Task instructions: Copy each line below that contains "computer".

|---|

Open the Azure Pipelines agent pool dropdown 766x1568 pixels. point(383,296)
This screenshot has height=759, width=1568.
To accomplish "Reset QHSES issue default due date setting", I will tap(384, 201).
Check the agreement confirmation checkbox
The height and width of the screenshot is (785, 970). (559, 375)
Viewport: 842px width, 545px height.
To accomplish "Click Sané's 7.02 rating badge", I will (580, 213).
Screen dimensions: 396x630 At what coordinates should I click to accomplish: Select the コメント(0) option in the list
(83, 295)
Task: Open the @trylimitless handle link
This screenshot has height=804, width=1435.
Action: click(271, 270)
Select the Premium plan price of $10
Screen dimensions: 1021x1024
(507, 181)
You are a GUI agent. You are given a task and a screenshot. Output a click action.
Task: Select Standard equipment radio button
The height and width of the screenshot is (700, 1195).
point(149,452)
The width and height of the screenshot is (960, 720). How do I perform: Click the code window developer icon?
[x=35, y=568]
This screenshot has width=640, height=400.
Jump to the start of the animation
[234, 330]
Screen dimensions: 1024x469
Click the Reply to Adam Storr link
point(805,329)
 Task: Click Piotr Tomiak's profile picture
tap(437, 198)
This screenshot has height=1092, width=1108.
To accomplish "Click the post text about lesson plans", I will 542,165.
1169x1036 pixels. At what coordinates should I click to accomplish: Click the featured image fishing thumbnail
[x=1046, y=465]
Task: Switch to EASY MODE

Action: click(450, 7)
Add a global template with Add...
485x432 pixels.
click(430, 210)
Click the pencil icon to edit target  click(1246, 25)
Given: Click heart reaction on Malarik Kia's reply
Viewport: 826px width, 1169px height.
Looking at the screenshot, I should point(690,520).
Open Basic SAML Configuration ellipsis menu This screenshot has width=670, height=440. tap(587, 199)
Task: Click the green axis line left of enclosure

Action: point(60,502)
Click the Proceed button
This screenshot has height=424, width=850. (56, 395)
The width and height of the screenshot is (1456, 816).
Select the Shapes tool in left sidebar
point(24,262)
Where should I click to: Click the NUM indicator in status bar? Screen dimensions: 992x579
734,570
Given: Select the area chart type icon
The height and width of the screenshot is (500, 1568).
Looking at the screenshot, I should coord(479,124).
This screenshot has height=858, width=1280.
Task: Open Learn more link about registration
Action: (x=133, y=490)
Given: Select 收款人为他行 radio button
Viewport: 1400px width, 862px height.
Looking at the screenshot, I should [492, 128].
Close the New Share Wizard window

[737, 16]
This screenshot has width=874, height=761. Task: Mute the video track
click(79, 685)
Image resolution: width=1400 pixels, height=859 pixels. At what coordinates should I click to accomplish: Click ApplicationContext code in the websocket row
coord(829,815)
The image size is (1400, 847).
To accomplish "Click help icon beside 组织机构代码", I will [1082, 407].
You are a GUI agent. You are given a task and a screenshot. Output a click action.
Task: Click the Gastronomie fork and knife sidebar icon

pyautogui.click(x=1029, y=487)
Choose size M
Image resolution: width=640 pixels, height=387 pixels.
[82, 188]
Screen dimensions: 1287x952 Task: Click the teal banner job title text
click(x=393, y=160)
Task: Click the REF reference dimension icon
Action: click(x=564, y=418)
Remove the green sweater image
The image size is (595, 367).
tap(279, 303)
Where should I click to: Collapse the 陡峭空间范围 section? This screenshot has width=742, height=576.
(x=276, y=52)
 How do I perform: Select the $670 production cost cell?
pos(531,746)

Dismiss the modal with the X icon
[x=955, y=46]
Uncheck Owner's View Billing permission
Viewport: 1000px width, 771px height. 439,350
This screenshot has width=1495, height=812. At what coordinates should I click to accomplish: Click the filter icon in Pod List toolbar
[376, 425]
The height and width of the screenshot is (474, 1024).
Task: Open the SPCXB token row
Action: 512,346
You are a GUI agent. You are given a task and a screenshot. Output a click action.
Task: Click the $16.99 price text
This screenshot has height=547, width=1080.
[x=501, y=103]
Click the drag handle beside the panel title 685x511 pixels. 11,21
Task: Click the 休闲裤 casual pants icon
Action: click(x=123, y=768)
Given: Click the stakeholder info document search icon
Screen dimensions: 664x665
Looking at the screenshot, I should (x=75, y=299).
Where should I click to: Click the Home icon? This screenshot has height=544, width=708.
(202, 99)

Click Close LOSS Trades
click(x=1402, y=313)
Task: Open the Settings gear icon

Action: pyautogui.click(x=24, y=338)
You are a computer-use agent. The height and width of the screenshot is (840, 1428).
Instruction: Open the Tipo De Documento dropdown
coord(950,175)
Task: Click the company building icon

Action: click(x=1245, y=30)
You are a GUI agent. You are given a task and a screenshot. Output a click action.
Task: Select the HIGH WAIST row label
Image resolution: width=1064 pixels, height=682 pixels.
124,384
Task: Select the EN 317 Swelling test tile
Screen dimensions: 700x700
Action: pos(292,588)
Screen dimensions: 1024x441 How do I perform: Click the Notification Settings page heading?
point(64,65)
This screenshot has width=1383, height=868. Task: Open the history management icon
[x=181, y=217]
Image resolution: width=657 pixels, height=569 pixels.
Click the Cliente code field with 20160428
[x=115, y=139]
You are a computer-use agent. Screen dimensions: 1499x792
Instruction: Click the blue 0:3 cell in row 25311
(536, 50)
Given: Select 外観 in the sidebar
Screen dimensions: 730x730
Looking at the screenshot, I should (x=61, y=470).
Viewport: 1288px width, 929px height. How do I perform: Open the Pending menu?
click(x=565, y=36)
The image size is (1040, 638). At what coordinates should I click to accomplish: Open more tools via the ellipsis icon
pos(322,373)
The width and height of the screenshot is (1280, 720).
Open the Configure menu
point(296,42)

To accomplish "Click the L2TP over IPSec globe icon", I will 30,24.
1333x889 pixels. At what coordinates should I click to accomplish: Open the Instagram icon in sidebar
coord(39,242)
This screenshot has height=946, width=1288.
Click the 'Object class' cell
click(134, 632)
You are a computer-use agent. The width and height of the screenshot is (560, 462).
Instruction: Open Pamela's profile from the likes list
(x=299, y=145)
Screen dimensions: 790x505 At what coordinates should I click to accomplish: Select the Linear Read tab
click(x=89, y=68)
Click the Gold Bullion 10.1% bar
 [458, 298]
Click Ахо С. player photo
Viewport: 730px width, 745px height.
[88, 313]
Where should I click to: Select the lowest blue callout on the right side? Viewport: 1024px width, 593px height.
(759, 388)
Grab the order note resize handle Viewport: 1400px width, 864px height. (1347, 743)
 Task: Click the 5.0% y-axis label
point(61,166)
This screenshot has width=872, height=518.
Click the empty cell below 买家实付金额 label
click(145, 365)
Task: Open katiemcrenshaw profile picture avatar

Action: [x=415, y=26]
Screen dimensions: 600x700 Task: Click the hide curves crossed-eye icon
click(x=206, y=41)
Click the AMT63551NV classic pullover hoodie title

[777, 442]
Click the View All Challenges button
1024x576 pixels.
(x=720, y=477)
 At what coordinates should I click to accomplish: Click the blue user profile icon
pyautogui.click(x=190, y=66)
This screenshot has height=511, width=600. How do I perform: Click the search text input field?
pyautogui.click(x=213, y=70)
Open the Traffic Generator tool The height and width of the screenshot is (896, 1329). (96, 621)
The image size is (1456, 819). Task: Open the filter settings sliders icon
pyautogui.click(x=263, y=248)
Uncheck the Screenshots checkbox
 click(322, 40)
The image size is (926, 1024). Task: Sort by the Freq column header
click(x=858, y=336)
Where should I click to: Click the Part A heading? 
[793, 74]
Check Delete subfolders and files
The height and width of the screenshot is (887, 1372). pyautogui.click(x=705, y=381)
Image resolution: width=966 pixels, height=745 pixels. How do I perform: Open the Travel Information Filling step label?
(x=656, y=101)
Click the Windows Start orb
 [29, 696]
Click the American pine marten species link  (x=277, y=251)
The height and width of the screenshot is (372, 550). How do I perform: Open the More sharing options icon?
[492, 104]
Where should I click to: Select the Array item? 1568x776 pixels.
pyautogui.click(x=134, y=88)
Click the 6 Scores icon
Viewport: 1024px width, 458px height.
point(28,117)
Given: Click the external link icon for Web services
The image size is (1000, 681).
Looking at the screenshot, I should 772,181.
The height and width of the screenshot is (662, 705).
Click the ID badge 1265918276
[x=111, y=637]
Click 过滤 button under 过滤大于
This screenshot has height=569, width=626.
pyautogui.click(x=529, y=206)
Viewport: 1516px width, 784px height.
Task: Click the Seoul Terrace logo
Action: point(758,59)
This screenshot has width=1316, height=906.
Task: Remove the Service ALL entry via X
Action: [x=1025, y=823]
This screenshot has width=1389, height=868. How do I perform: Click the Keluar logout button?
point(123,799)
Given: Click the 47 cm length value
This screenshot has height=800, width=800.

|---|

Written solution:
You are a computer-use agent. The height and width of the screenshot is (840, 1428).
You are a computer-use agent. Screen dimensions: 1499x792
You are a computer-use agent. The width and height of the screenshot is (560, 462).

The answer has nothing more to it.